Penderita Rabun Jauh Memiliki Kualitas Tidur yang Lebih Buruk

Rabu, 26 Mei 2021 | 06:29 WIB
Penderita Rabun Jauh Memiliki Kualitas Tidur yang Lebih Buruk
Ilustrasi rabun jauh dan gangguan tidur. (Elements Envato)
Follow Suara.com untuk mendapatkan informasi terkini. Klik WhatsApp Channel & Google News

Suara.com -
Penelitian baru dari Flinders University di Australia menunjukkan orang dengan miopia atau rabun jauh lebih cenderung mengalami kualitas tidur yang lebih buruk daripada orang dengan penglihatan normal.

Studi tersebut menunjukkan bahwa orang dengan rabun jauh memiliki ritme sirkadian yang lebih lambat dan produksi melatonin yang lebih rendah, dibandingkan orang dengan penglihatan normal.

Dilansir dari MedicalXpress, ahli kacamata Dr. Ranjay Chakraborty, dari Flinders University Caring Futures Institute, mengatakan penelitian tersebut menambah bukti yang berkembang tentang hubungan potensial antara gangguan ritme sirkadian dan perkembangan miopia.

"Gangguan pada ritme sirkadian dan tidur karena munculnya cahaya buatan dan penggunaan perangkat elektronik yang memancarkan cahaya untuk membaca dan hiburan telah menjadi masalah kesehatan yang diakui di beberapa bidang, tetapi dampaknya terhadap kesehatan mata belum dipelajari secara ekstensif," dia berkata.

Baca Juga: Bisa Bikin Tidur Nyenyak, Yuk Taruh 4 Tanaman Berikut di Kamar

"Temuan ini memberikan bukti penting bahwa tidur yang optimal dan ritme sirkadian tidak hanya penting untuk kesehatan umum, tetapi juga untuk penglihatan yang baik," tambahnya.

Dalam studi yang dilakukan bekerja sama dengan Flinders University Sleep Institute, waktu sirkadian dan produksi melatonin diukur pada orang dengan miopia dan orang dengan penglihatan normal. Semua peserta adalah mahasiswa, berusia dua puluhan.

Melatonin adalah hormon yang dikeluarkan oleh kelenjar pineal di otak untuk menjaga siklus tidur-bangun tubuh dan ritme sirkadian. Hormon ini diproduksi segera setelah dimulainya kegelapan, dan produksinya memuncak antara pukul 2-4 pagi.

Dr.

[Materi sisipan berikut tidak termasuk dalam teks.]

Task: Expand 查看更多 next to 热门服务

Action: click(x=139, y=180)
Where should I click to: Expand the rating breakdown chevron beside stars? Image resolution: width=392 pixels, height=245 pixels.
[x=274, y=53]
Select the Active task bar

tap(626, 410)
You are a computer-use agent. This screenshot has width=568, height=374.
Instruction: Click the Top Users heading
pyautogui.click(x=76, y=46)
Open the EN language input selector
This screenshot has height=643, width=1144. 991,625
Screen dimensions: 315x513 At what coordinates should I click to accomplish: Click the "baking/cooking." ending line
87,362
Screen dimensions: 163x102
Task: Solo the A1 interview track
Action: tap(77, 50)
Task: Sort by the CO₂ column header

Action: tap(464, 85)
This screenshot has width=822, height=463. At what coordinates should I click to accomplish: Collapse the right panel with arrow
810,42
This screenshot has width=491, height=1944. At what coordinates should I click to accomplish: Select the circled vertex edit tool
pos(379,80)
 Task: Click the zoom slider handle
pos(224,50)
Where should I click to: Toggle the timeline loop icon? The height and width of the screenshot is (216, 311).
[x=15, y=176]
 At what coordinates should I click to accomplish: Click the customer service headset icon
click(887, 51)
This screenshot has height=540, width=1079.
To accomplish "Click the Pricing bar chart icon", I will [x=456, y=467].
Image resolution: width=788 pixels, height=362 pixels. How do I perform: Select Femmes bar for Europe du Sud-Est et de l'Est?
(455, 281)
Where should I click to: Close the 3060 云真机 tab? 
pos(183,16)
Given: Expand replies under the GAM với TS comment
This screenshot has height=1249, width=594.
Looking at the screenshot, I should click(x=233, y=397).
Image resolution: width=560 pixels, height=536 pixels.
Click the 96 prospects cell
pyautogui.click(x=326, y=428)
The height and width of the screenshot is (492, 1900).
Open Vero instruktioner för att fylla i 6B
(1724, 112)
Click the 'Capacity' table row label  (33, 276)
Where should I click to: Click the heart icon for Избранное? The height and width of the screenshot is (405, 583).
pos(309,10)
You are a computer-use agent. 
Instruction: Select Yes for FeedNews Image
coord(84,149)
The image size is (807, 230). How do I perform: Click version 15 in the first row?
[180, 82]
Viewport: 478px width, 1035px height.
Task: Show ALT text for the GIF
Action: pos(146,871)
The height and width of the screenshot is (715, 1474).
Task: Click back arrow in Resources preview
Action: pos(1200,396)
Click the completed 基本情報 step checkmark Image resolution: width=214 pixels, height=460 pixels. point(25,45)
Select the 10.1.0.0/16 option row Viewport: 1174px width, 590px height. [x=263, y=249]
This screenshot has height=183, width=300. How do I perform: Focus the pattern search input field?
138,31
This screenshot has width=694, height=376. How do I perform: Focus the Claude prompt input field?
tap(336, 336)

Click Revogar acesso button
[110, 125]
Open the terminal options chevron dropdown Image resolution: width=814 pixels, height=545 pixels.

Chakraborty mengatakan tingkat melatonin diukur pada peserta melalui sampel air liur dan urin, dan bahwa orang dewasa muda dengan miopia telah secara signifikan memperlambat ritme sirkadian dan keluaran melatonin yang lebih rendah dibandingkan dengan peserta yang terlihat normal.

Miopia adalah gangguan penglihatan yang paling umum terjadi di antara anak-anak dan dewasa muda, dan dalam kasus yang parah menjadi predisposisi mereka untuk beberapa penyakit yang menyilaukan di masa dewasa seperti robekan dan lepasnya retina, glaukoma, dan katarak.

Baca Juga: Benarkah Tidur Tanpa Busana Bisa Tingkatkan Kualitas Tidur, Cek Disini!

Miopia umumnya terjadi pada anak-anak di sekitar tahap pubertas, tetapi juga dapat muncul pada usia berapa pun di masa kanak-kanak. Kasus miopia global sedang meningkat, dengan beberapa penelitian menunjukkan hubungan antara penggunaan layar yang berlebihan sebagai permulaan kondisi.

Dr. Chakraborty mengatakan kebiasaan tidur anak-anak dan paparan waktu layar harus dievaluasi ulang untuk mengurangi kemungkinan miopia berkembang pada orang muda.

Tidur yang cukup sangat penting untuk pembelajaran, ingatan, perhatian berkelanjutan, prestasi akademis di sekolah, dan kesehatan secara umum anak-anak selama perkembangan awal, "katanya.

Banyak perangkat digital yang memancarkan cahaya biru, yang dapat menekan produksi melatonin dan menyebabkan keterlambatan ritme sirkadian di malam hari, yang mengakibatkan keterlambatan dan tidur yang buruk. Sehingga penting bagi orangtua untuk membatasi paparan perangkat digital pada anak-anak, terutama di malam hari, untuk memastikan mereka tidur nyenyak dan memiliki penglihatan yang sehat.